Serbia to formally seek NATO’s permission for return of its troops to Kosovo

Serbia decided late Thursday to submit a formal request to the NATO-led peacekeeping mission in Kosovo (KFOR) to deploy its security forces there as tensions in the region reached dangerous levels.  Serbian President Aleksandar Vucic said the request will be sent by email, with plans for Serbian Chief of Staff General Milan Mojsilovic to deliver a hard copy on Friday to KFOR commander Major General Angelo Michele Ristuccia at one of the crossings between Serbia proper and Kosovo.

"The request to KFOR to deploy the Serbian army and police in the north of Kosovo was unanimous in the Cabinet. It was accepted. We will make a request by email tonight and tomorrow in person to the KFOR commander," said Vucic.

Vucic said the request is for up to 1,000 police and military personnel to return to Kosovo in line with UN Security Council Resolution 1244.

''That is important for the protection of the Serb population and the control of administrative crossings, which would dramatically ease tensions. It would be a good decision, but we are almost certain that it will not be accepted based on what we have heard,'' he added.

The US ambassador to Serbia, Christopher Hill, said Thursday that Serbia has a right to address KFOR to deploy troops there. UN Security Council Resolution 1244 says Serbia has the right to deploy up to 1,000 members of its security forces in Kosovo.

The latest developments come after Serbs in northern Kosovo blocked main roads to protest the detention of former Serb police officer Dejan Pantic on suspicion of terrorism. Pantic was part of a mass resignation of Serbs from security forces in November.

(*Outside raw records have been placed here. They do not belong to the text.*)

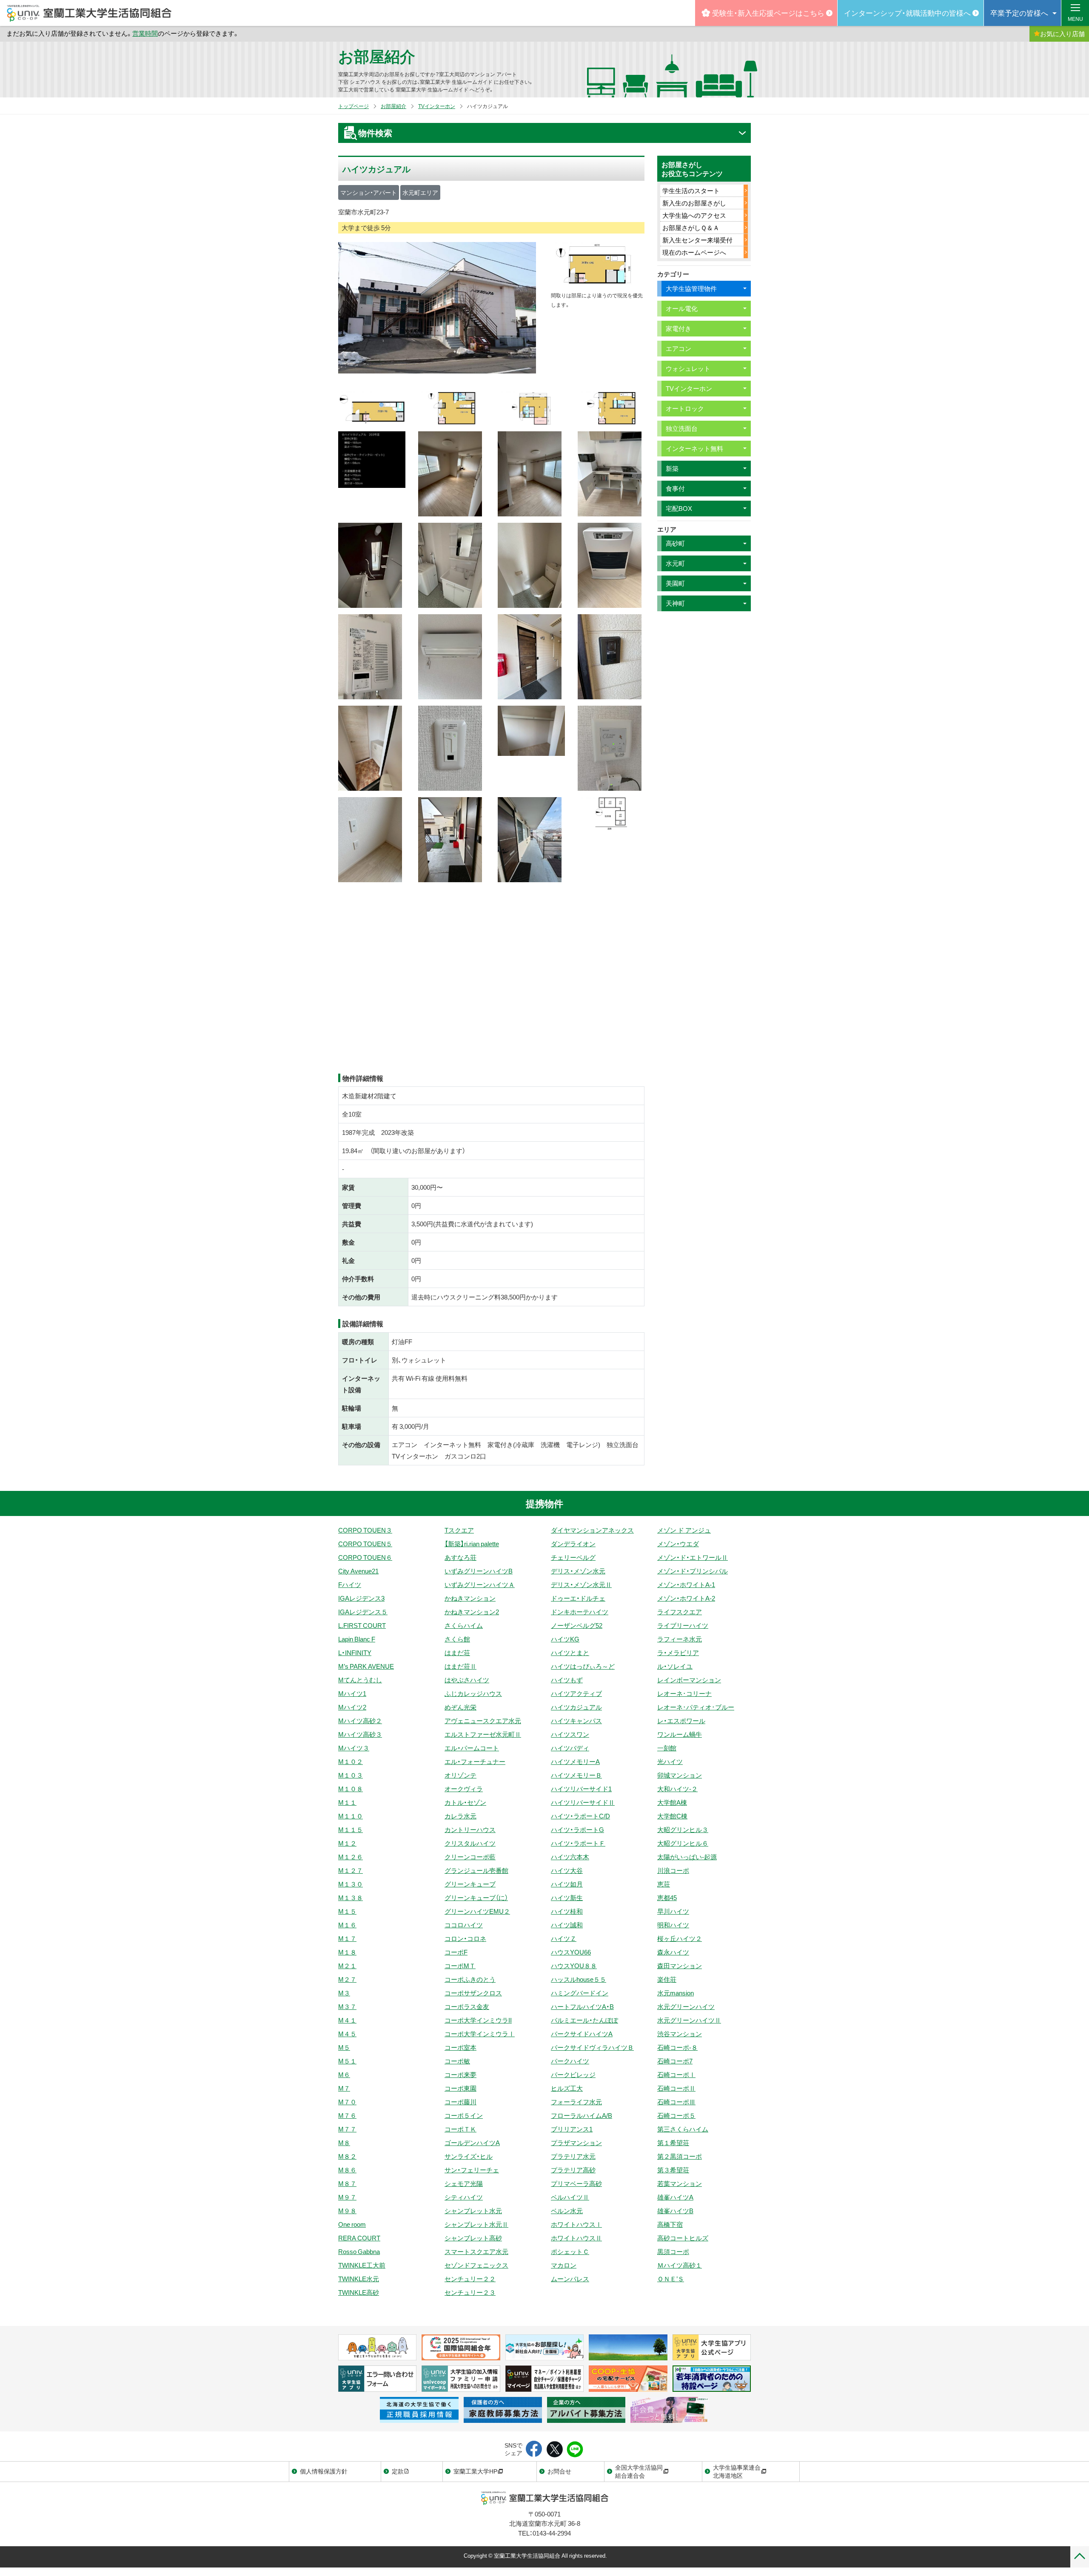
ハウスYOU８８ (574, 1965)
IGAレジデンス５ (363, 1611)
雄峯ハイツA (675, 2197)
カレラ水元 (460, 1816)
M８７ (347, 2183)
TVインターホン (436, 106)
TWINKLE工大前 (361, 2265)
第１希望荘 (673, 2142)
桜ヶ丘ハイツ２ (679, 1938)
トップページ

Kosovo, predominantly inhabited by Albanians, broke away from Serbia in 1999 and declared its independence in 2008. But Serbia has not recognized the move and sees its former province as part of its territory.

Tensions flared last month when Kosovo attempted to require ethnic Serbs to change their vehicle license plates that date before 1999 to Pristina-issued plates. The decision led ethnic Serbs in Kosovo to withdraw from all central and local institutions.

A snap election was announced in four northern municipalities for Dec. 18 after ethnic Serb representatives resigned from their posts.


But Kosovo has postponed the elections until April because of security concerns. Last week, some election centers were damaged and shooting was heard in those areas, raising fears of an escalation in tensions.